1
votes

I host an angular frontend inside an Azure App Service on Linux. Stack is Node 12. In order to enable the response headers "Cache-Control" for the static files I have added the line

<clientCache cacheControlMode="UseMaxAge" cacheControlMaxAge="3.00:00:00" />

inside the Web.config file as suggested in the microsoft documentation here

The Web.config file looks like this:

<configuration>
<system.webServer>
    <handlers>
       <clear />
        <add
            name="StaticFile"
            path="*" verb="*"
            modules="StaticFileModule,DefaultDocumentModule,DirectoryListingModule"
            resourceType="Either"
            requireAccess="Read" />
    </handlers>
    <staticContent>
        <mimeMap fileExtension=".json" mimeType="application/json" />
        <mimeMap fileExtension=".*" mimeType="application/octet-stream" />
        <clientCache cacheControlMode="UseMaxAge" cacheControlMaxAge="3.00:00:00" />
    </staticContent>
    <rewrite>
            <rules>
                <rule name="redirect all requests" stopProcessing="true">
                    <match url="^(.*)$" ignoreCase="false" />
                    <conditions logicalGrouping="MatchAll">
                        <add input="{REQUEST_FILENAME}" matchType="IsFile" negate="true" pattern="" ignoreCase="false" />
                    </conditions>
                    <action type="Rewrite" url="index.html" appendQueryString="true" />
                </rule>
            </rules>
     </rewrite>
</system.webServer>

Unfortunately the headers are not set correctly. Is there something wrong with the Web.config file? Does the Azure App Service on Linux have to do something with it?

1
Doris's answer should be correct. For PaaS services, we can't do more settings. If the .htaccess is modified and the attempt is invalid, the hard code can only be used to implement cache-control every time a request is sent.Jason Pan

1 Answers

2
votes

The web.config file is only for IIS configuration system, but IIS is not for Linux.
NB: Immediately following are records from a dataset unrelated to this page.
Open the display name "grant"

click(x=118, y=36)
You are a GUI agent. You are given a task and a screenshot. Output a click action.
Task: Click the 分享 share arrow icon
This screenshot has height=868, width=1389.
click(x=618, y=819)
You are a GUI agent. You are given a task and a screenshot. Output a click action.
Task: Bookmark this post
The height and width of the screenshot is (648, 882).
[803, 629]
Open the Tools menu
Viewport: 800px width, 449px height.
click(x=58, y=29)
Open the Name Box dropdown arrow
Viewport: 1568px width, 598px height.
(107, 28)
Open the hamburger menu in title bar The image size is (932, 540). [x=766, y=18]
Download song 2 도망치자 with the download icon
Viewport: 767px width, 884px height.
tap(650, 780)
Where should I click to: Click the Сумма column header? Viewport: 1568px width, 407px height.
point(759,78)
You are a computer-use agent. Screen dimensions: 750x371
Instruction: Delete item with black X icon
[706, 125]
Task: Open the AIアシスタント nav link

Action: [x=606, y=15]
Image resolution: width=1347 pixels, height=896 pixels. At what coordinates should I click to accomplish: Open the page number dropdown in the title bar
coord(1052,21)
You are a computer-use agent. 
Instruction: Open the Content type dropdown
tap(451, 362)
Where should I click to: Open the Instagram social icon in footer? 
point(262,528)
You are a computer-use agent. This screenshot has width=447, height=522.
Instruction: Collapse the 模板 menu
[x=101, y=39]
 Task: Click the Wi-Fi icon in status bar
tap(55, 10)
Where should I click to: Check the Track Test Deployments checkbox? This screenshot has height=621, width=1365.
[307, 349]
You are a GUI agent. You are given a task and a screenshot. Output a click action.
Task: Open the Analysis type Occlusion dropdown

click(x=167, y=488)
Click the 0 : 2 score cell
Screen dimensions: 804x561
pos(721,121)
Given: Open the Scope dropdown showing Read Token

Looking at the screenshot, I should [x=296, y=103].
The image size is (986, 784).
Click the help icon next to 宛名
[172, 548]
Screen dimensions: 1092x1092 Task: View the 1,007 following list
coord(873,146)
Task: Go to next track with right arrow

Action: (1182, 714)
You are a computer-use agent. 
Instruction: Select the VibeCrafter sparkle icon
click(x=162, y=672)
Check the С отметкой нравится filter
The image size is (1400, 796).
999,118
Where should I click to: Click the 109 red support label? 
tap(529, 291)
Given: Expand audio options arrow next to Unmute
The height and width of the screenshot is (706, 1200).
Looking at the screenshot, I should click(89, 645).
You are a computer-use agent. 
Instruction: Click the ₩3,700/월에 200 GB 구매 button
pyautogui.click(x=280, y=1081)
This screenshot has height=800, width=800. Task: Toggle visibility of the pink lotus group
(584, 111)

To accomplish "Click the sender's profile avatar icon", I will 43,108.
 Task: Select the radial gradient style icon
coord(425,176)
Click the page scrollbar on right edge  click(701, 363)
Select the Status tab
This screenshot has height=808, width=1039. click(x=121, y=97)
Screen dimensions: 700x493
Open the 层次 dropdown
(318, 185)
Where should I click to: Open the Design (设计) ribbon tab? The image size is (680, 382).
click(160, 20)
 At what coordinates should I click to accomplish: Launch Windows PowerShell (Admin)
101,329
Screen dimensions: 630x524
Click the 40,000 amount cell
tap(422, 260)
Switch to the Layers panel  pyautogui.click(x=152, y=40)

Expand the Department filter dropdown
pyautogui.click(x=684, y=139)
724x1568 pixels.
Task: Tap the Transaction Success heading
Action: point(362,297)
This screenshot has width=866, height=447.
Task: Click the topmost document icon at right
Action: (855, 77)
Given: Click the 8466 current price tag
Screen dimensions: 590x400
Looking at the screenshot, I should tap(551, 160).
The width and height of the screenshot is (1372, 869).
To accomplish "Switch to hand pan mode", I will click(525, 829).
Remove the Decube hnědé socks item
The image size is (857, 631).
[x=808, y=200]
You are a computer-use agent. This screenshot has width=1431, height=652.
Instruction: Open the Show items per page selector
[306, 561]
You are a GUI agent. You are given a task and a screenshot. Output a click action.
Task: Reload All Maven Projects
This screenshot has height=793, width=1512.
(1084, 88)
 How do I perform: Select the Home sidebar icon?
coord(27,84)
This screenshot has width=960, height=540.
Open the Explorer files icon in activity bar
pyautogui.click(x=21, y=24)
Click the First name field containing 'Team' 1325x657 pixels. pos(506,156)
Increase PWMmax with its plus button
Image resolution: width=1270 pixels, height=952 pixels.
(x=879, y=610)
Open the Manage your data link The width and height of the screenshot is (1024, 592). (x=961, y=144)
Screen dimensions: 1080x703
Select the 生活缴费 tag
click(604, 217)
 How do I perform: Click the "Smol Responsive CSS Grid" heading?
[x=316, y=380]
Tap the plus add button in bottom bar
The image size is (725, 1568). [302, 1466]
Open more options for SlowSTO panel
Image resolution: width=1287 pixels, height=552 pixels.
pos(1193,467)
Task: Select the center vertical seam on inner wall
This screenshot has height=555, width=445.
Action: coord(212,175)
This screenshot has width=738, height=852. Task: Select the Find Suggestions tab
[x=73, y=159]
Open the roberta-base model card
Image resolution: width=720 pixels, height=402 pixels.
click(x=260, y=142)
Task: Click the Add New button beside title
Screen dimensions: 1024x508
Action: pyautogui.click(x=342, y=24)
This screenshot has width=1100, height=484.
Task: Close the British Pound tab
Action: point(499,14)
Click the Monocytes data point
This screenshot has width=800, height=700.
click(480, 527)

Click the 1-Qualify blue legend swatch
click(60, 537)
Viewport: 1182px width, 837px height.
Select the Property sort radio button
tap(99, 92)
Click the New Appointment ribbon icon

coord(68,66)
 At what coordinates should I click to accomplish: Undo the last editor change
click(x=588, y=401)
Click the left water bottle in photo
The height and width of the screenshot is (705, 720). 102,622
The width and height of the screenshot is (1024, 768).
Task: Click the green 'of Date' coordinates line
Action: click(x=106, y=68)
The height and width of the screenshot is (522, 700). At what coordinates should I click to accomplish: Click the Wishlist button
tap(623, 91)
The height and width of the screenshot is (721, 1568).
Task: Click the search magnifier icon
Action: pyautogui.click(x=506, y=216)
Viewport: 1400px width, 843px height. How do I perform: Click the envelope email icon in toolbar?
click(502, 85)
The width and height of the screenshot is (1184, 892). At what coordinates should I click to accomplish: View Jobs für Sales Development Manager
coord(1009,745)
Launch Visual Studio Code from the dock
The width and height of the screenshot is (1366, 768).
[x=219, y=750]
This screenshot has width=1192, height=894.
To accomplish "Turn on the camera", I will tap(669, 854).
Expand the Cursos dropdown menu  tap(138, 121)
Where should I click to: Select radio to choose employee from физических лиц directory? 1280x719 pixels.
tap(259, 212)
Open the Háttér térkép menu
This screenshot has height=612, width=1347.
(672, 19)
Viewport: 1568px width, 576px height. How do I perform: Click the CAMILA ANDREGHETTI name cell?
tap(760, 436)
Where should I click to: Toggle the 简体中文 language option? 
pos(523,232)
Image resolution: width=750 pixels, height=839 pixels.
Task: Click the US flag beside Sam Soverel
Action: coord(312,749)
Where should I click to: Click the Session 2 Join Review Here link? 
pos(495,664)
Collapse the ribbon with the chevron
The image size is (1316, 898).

So you could not set the cache-control header in web.config file.

If you have entity instance for Linux, you could use Apache .htaccess file:

<IfModule mod_headers.c>
    Header set Cache-Control "no-cache, no-store, must-revalidate"
    Header set Pragma "no-cache"
    Header set Expires 0
</IfModule>

If you don't have entity instance for Linux, you could set the header in code:

response.setHeader("Cache-Control", "no-cache, no-store, must-revalidate"); // HTTP 1.1.
response.setHeader("Pragma", "no-cache"); // HTTP 1.0.
response.setHeader("Expires", "0"); // Proxies.

I have tried using .htaccess file on Azure, but it did not work as Azure is a PaaS, which did not include a entity instance.